Validea's pick of the week provides a detailed report on a company that scores well in the stock-screening service's model portfolios. On Validea.ca, investors can analyze 1,000 Canadian stocks through 12 different guru-based models and get individual reports on each company. Globe Investor has a distribution agreement with Validea.ca. Try it.

One of the largest companies in the world, Microsoft Corp. has raked in more than $83-billion (U.S.) in sales over past 12 months. Market cap for the software giant is $303-billion.

Microsoft has increased EPS in all but two years of the past decade, one reason it gets strong interest from the Warren Buffett-inspired model.
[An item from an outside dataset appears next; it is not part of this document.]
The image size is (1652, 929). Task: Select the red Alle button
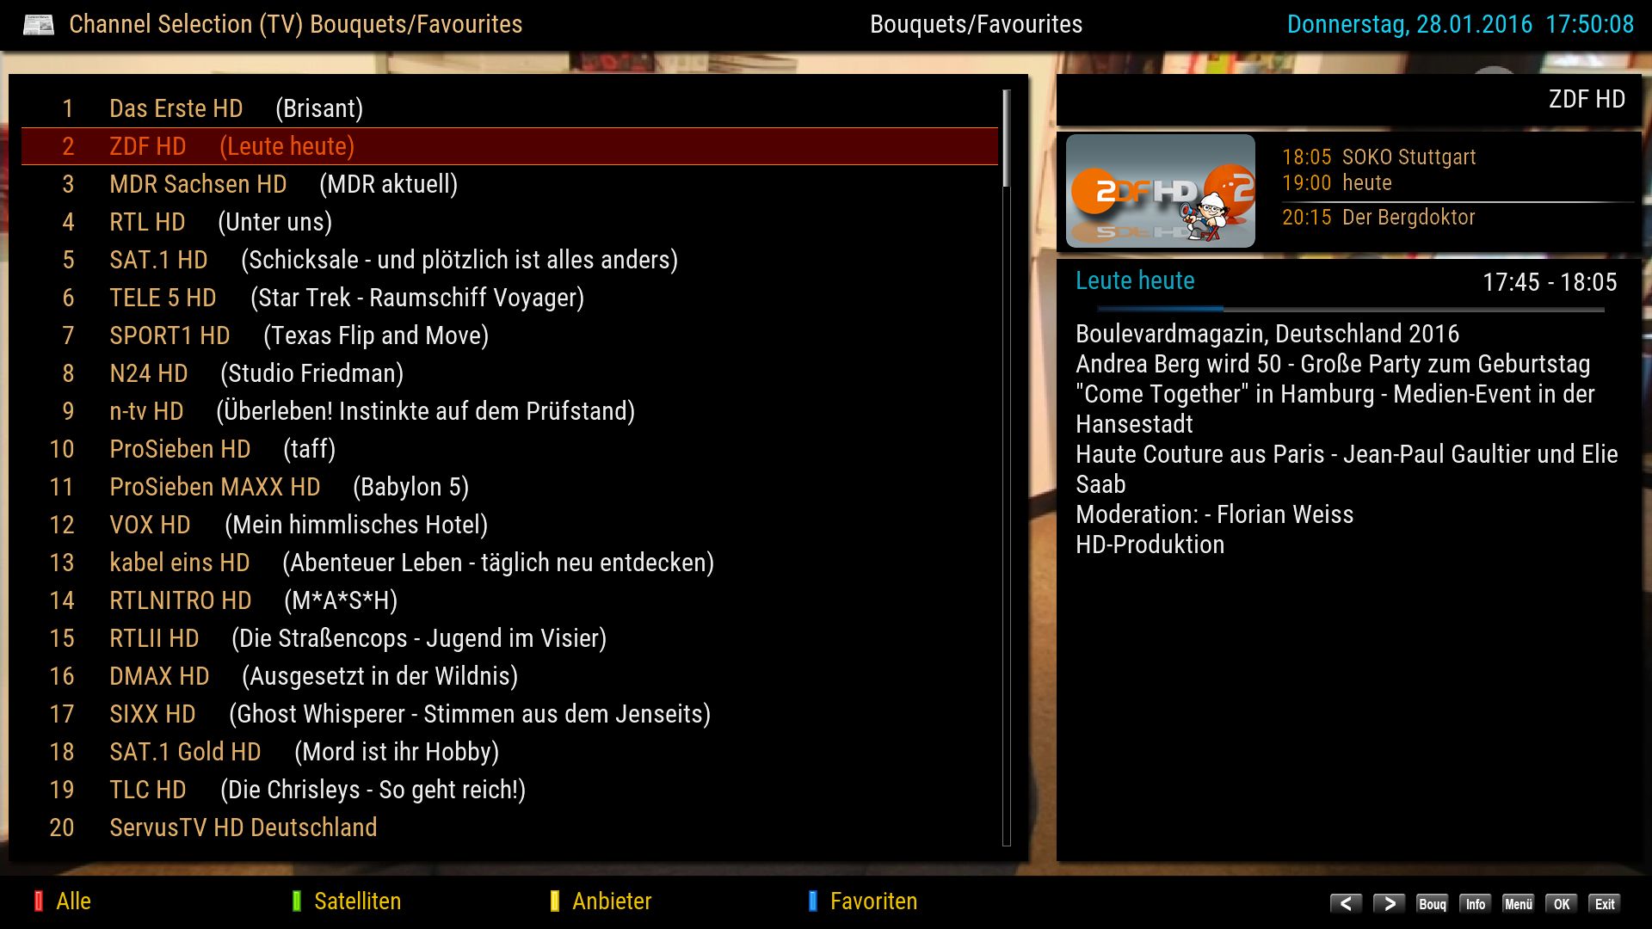[62, 901]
It has averaged a 32.4-per-cent return on equity over the past decade, a sign of the "durable competitive advantage" Buffett is known to seek and more than twice the Buffett model's 15-per-cent target.
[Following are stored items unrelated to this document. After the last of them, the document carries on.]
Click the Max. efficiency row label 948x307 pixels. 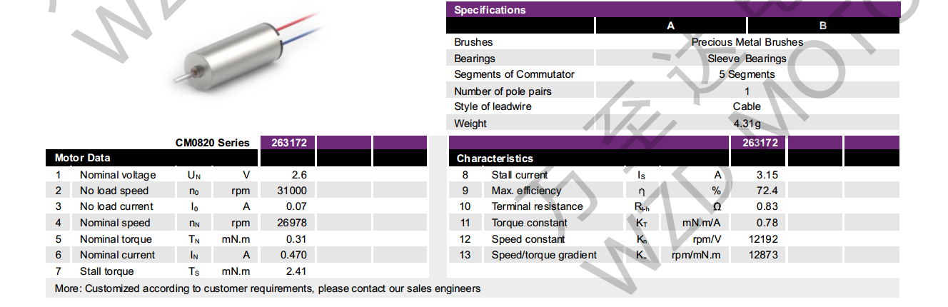pos(526,191)
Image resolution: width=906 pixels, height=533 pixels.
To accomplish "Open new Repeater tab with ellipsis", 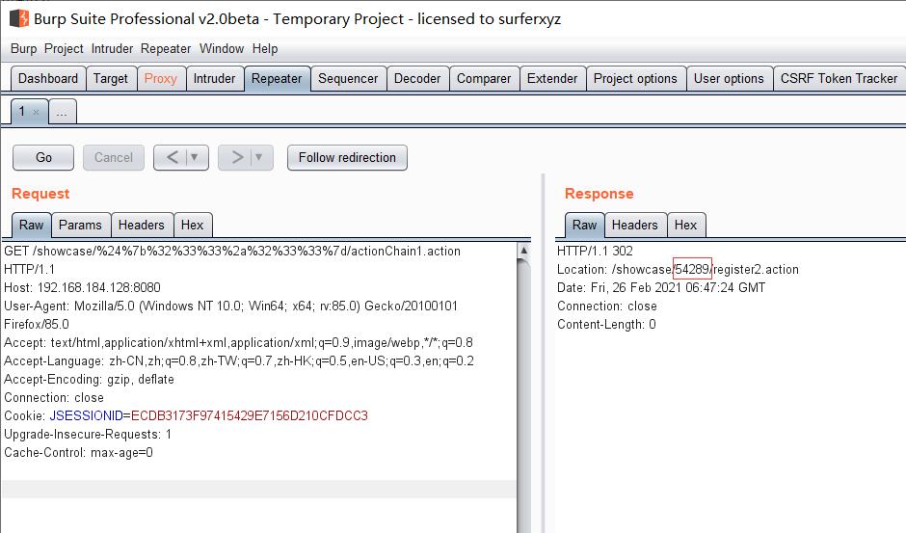I will point(62,112).
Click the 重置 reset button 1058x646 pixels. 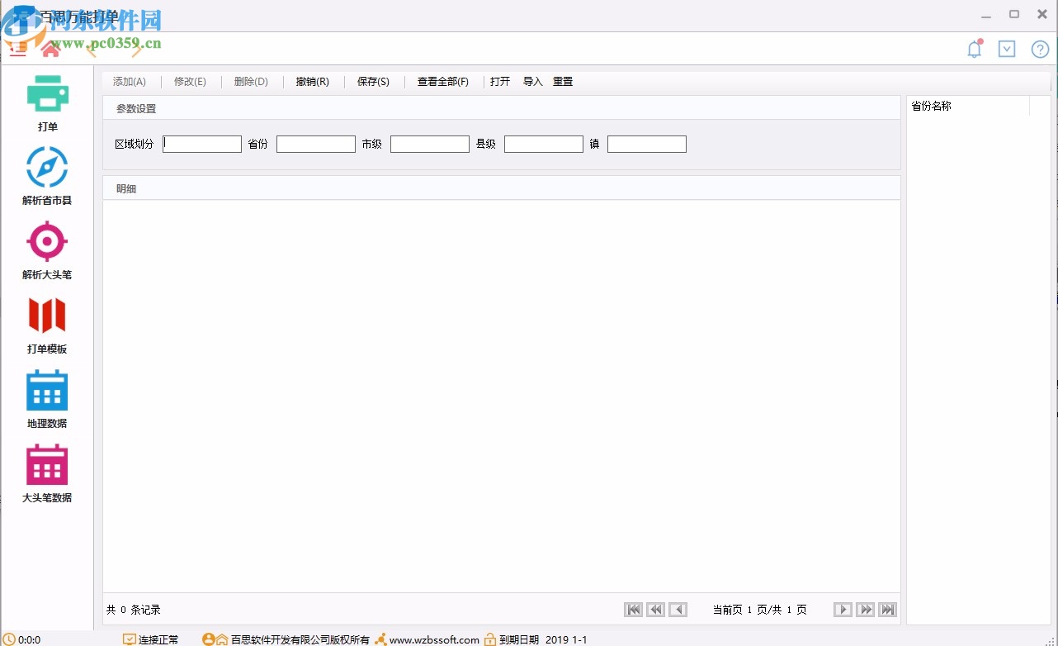(x=562, y=81)
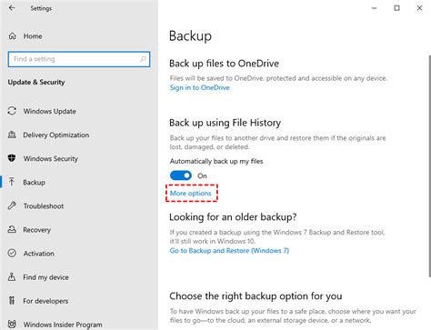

Microsoft has $22.8-billion in annual earnings, with which it could pay off its $20.7-billion in long-term debt in less than a year if need be, which the Buffett model considers exceptional.

The stock trades at a reasonable 13.5 times earnings. Cash flow of $3.26 per share more than doubles the market mean of $1.60, one reason it gets strong interest from the James O'Shaughnessy-based value model. And the company has a 3.1-per-cent dividend yield, which the O'Shaughnessy model also likes.

Microsoft has more net current assets ($73-billion) than long-term debt ($21-billion), which the Benjamin Graham-based model likes. And it has a 3.7 current ratio, another sign of a strong balance sheet.

John Reese does not own MSFT.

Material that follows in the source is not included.